The lagoons, which are a major source of food for many, support fishing, farming and other income earning activities, and are used for domestic chores, including cooking, washing, and bathing are currently under threat. 

This is due to activities like encroachment on wetlands close to the lagoons, felling of trees that support their existence, indiscriminate domestic and industrial waste disposable, and climate change. 

The World Bank estimates that West Africa’s coast, which includes lagoons, loses over $3.8 billion a year to erosion, flooding, and pollution, noting that beyond the economic cost, coastal degradation also takes lives and destroys livelihoods. 

To drive enterprising solutions from academia, policy makers and implementers, including government agencies, entrepreneurs and communities, a day’s workshop was held among stakeholders in Accra to design a framework to preserve the lagoons. 

It was jointly organised by Innohub – a business accelerator and impact investment firm, University of Northampton, and the Resilient Lagoon Network – an organisation that works to address issues confronting lagoon communities. 

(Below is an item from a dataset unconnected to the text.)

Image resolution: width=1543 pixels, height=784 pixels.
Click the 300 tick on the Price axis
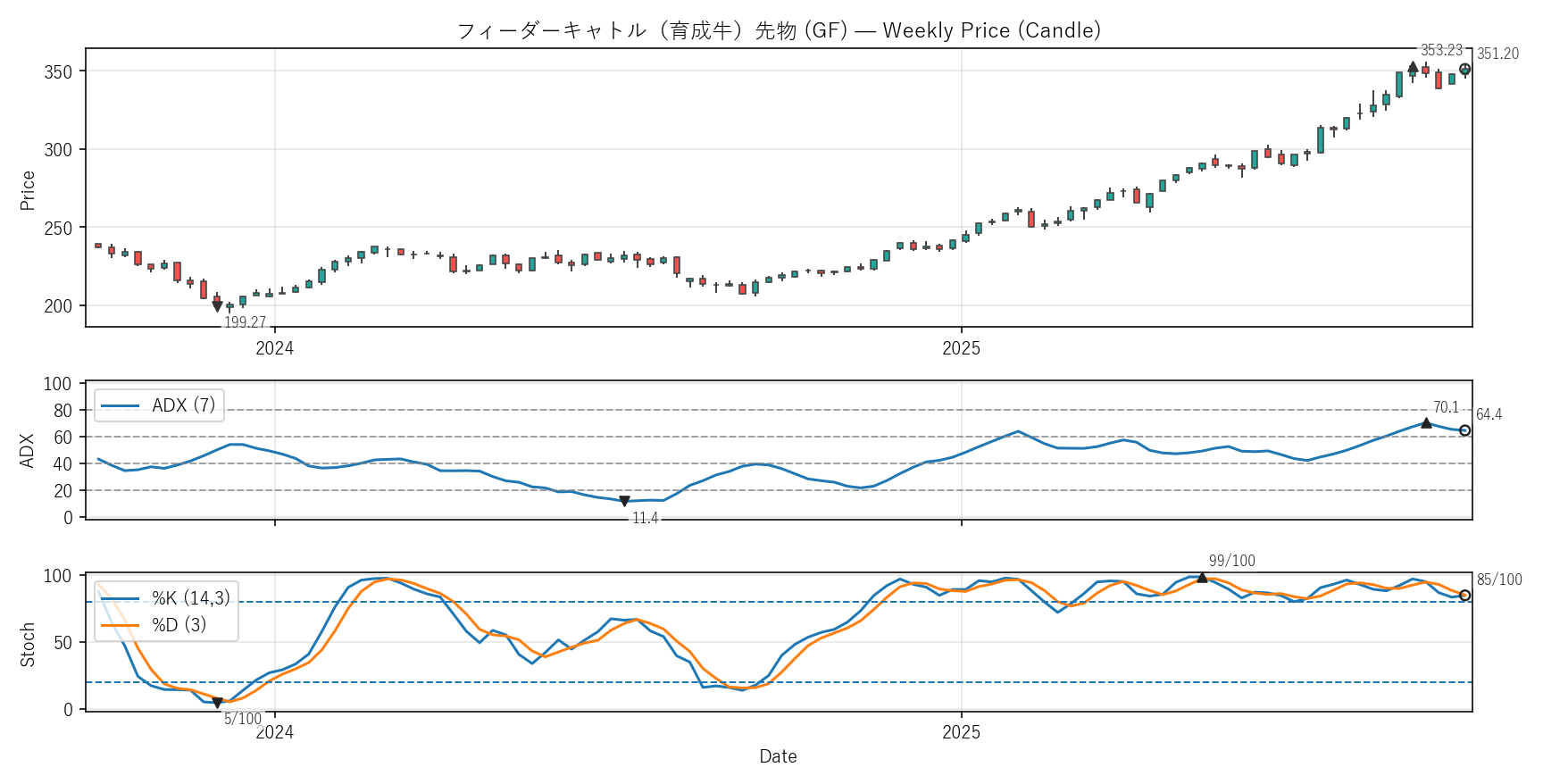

The stakeholders proposed that concerted effort was made to provide infrastructure that would support businesses to thrive and the cost of doing business to be reduced, as the MSMEs provided solutions to problems faced by lagoon communities. 

There should also be sustained education and awareness creation on the importance of lagoons to host communities and the involvement of community members in actions that would protect and preserve lagoons. 

It was also recommended that training was held periodically for eco-entrepreneurs to expose them to modern trends of sustainable use and reuse of materials that found themselves in lagoons, including plastics, clothes, and e-waste. 

The stakeholders also advocated solution-oriented competitions with financial rewards that would make youth environmental entrepreneurs motivated to provide products and services that would protect and preserve lagoons. 

In an interview with the Ghana News Agency, Professor Sian Davies-Vollum, Deputy Dean, University of Northampton and Founder, Resilient Lagoon Network, noted that protecting lagoons was in line with five of the Sustainable Development Goals (SGDs). 

They are; SGDs 11 – sustainable cities and communities, 13 – climate action, 14 – life below water, 15 – life on land, and 17 – partnerships for the achieving the SDGs. 

“In the Muni lagoon in Winneba for instance climate change has impacted the community and livelihoods of fisher folks to the extent that income level has gone down by about 90 per cent in a 10-year period. If you scale that up, it gives you an appreciation of the situation of Ghanaian coasts,” Prof Davies-Vollum said. 

She said the move was, therefore, to create sustainable solutions for lagoons in Ghana through multiple perspectives; research, policy, business, and local communities, and create social change 

Mr Nelson Amo, Chief Executive Officer (CEO), Innohub, said that the partnership for the design of the framework was to ensure that all stakeholders worked together to secure the future of lagoons in Ghana. 

He said that would be done by providing the needed technical and business development support to entrepreneurs in the environmental sector to offer products and services to communities, while preserving lagoons across Ghana. 

“This project is to bring together all stakeholders to design solutions, which will, ultimately, empower entrepreneurs to be able to address the challenges we have in the locations of the lagoons and other coastal areas,” Mr Amo said. 

Ms Esther Owusu Nkwantabisah, who operates in the ecobusiness sector, lauded the initiative to have a comprehensive framework to protect lagoons in Ghana and urged both state and non-stake actors to support the implementation of the framework when ready.